Canada’s Sportsnet will begin overhauling its SN NOW streaming service this fall, kicking off a series of adjustments designed to improve the quality and reliability of its video offerings while providing a more personalized viewing experience. As it happens, the plan to upgrade the SN NOW platform comes on the heels of the passage of Bill C-218, which effectively made single-game sports betting legal throughout the provinces.
Key among the coming improvements to SN NOW is an architectural advancement that will allow for a quantum leap in packet-transfer rates. Without getting lost in the tech-spec weeds, the new scheme involves what is known as “chunked transfer encoding,” which reduces latency by transmitting video via a series of infinitesimally small data packets.
According to Juan Martin, chief technology officer and co-founder of Sportsnet tech partner Firstlight Media, the glow-up will help SN NOW “achieve three seconds of latency, well below broadcast.” Martin said that’s about half the lag time of a standard linear TV production, a reduction in latency that will not only make for an optimal viewing experience—no longer will fans have to contend with the twin furies of buffering and pixelation—but should prove to be a godsend for in-game wagering.
Because it’s only been a few weeks since the gambling bill received the royal assent necessary to make it a law, Sportsnet isn’t in any hurry to show its digital hand. (It is expected that Canadians will be able to make their first legal bets on football, hockey and basketball games sometime in the fall.)
“We have nothing formal to discuss about sports betting, although we are excited about what the future opportunities may look like,” said Alfredo Tan, senior VP of strategy, data and products at Rogers Sports and Media, Sportsnet’s parent company. “But our development, and the way we’re thinking about the entire evolution of our digital product set, extends beyond sports betting.”
While advanced stats layovers will be one of the most noticeable in-app enhancements once SN NOW begins rolling out the upgrades, the data deluge isn’t necessarily engineered to improve the lot of the fantasy sports crowd. “We want to make sure we get the foundational elements right first,” Tan said. “Fantasy hasn’t been an area of focus, nor will be in at least the next year or two.”
Tan, who spoke to Sportico shortly after it was announced that Peacock would serve as the exclusive outlet for Notre Dame’s Sept. 11 home opener against Toledo, said SN NOW was currently kicking the tires on a number of standalone programming options designed to take full advantage of the sort of interactive opportunities that are only possible via digital media. These offerings may range from behind-the-scenes video to a series, in which fans will be given the chance to interact with athletes in real-time.

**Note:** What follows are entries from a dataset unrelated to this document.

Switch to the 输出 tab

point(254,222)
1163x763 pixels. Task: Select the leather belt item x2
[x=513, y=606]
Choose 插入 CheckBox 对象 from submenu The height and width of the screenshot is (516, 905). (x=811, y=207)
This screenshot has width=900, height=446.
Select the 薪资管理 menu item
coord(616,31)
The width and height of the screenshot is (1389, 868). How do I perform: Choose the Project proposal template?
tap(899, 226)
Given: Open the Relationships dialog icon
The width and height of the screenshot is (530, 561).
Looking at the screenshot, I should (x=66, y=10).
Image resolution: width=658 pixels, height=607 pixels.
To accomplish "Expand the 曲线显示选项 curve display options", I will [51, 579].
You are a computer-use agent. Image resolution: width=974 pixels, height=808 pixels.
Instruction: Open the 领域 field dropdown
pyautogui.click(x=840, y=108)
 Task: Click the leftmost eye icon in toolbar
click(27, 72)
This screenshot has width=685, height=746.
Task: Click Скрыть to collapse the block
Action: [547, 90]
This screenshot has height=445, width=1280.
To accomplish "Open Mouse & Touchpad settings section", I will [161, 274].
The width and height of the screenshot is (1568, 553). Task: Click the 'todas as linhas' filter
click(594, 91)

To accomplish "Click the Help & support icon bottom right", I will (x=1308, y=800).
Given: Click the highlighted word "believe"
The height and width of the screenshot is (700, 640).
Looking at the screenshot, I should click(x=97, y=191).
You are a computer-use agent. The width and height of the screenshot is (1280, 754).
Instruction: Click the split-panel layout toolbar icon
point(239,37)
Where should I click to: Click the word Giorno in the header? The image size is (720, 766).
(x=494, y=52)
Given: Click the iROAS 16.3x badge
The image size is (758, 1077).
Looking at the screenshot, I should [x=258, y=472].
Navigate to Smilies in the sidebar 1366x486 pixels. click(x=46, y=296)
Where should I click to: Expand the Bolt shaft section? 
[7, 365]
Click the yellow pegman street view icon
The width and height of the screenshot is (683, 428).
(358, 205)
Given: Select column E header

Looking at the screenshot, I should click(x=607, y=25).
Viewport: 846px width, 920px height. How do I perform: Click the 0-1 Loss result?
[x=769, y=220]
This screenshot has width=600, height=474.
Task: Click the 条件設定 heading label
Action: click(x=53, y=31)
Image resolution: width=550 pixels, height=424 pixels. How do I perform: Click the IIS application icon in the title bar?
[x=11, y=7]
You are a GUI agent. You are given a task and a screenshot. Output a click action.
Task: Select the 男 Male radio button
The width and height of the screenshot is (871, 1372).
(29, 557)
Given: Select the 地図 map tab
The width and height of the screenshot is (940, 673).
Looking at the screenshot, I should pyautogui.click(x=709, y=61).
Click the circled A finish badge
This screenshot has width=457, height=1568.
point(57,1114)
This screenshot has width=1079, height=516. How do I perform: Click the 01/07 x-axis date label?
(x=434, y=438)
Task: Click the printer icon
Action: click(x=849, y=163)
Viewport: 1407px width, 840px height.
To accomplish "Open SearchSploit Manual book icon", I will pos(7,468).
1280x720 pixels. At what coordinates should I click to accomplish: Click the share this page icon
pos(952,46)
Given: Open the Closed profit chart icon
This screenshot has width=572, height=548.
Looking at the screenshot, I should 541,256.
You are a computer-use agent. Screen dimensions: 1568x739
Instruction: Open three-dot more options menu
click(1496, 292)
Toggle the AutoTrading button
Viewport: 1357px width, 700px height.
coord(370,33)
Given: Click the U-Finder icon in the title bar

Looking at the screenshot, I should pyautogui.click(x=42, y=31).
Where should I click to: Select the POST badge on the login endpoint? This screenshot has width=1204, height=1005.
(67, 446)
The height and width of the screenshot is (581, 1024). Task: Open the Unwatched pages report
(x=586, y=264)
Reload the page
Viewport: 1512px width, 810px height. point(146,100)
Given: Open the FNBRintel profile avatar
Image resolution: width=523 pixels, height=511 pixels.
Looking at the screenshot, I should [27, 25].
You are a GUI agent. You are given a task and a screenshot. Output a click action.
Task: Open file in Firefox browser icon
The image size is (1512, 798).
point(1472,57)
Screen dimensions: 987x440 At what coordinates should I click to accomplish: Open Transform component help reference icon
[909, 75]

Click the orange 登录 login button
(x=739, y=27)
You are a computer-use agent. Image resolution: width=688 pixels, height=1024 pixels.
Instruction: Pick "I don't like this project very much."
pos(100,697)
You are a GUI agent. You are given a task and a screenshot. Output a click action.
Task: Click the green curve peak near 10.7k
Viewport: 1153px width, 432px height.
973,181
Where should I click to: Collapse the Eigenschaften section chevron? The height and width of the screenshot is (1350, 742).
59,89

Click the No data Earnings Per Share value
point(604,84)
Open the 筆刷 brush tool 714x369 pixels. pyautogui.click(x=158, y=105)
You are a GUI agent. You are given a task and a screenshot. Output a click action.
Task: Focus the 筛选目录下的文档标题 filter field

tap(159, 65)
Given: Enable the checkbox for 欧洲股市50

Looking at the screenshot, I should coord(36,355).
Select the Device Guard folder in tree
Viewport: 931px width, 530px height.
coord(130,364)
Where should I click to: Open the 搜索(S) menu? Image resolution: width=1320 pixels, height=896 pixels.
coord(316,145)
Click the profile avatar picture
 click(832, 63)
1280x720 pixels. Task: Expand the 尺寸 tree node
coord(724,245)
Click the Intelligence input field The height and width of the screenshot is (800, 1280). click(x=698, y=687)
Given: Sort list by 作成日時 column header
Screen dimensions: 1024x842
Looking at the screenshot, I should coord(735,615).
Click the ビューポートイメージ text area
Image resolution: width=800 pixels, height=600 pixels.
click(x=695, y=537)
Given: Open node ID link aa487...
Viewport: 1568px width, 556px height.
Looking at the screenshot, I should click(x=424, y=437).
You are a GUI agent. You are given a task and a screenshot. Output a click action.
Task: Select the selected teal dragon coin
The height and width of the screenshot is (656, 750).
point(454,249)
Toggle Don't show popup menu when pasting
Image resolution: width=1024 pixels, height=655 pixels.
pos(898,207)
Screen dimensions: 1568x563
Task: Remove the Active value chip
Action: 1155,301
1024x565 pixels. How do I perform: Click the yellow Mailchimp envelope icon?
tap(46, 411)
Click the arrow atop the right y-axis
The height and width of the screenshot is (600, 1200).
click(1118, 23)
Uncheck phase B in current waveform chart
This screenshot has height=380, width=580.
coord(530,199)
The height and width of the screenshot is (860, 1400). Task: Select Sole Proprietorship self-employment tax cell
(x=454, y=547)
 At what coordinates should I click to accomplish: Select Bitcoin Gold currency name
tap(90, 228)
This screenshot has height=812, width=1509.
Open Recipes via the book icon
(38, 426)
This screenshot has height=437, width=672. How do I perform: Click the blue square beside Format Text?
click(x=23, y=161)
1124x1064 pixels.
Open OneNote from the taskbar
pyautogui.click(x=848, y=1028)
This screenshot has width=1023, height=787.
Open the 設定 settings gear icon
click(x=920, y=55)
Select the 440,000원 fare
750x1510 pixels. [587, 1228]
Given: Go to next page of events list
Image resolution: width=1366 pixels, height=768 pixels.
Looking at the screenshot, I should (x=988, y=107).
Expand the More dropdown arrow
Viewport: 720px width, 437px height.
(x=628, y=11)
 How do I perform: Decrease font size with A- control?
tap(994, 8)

“We don’t have a definitive road map as to what we would make exclusive on the re-platformed SN Now, as opposed to what is available on linear TV,” Tan said, before adding that Rogers (in the near term, anyway) isn’t looking to shift its live games from Sportsnet to the paywalled OTT service.
Rogers does not break out the financials for the SN NOW segment, nor will it disclose the service’s subscriber count. At the time SN NOW launched in 2016, nearly 20% of Canada’s 14 million TV households did not pay for a cable/satellite/telco TV package.
If the SN NOW team is vague as to exactly what users may expect to see during the first stage of the refurbishments, Tan said this is just the first stage in the evolution of sports media. “At the highest levels, we are aggressively transitioning from a linear TV broadcaster to a world-class digital-media organization,” Tan said. “Beyond the technology improvements, we’re also working very hard on creating a culture of innovation and experimentation.… We are focused on building the future of sports.”
As if to underscore the knottiness of the latency issue that SN NOW looks to eliminate, Tan’s Zoom feed froze shortly after he uttered the phrase “the future of sports.” For the record, the host feed originated in Philadelphia.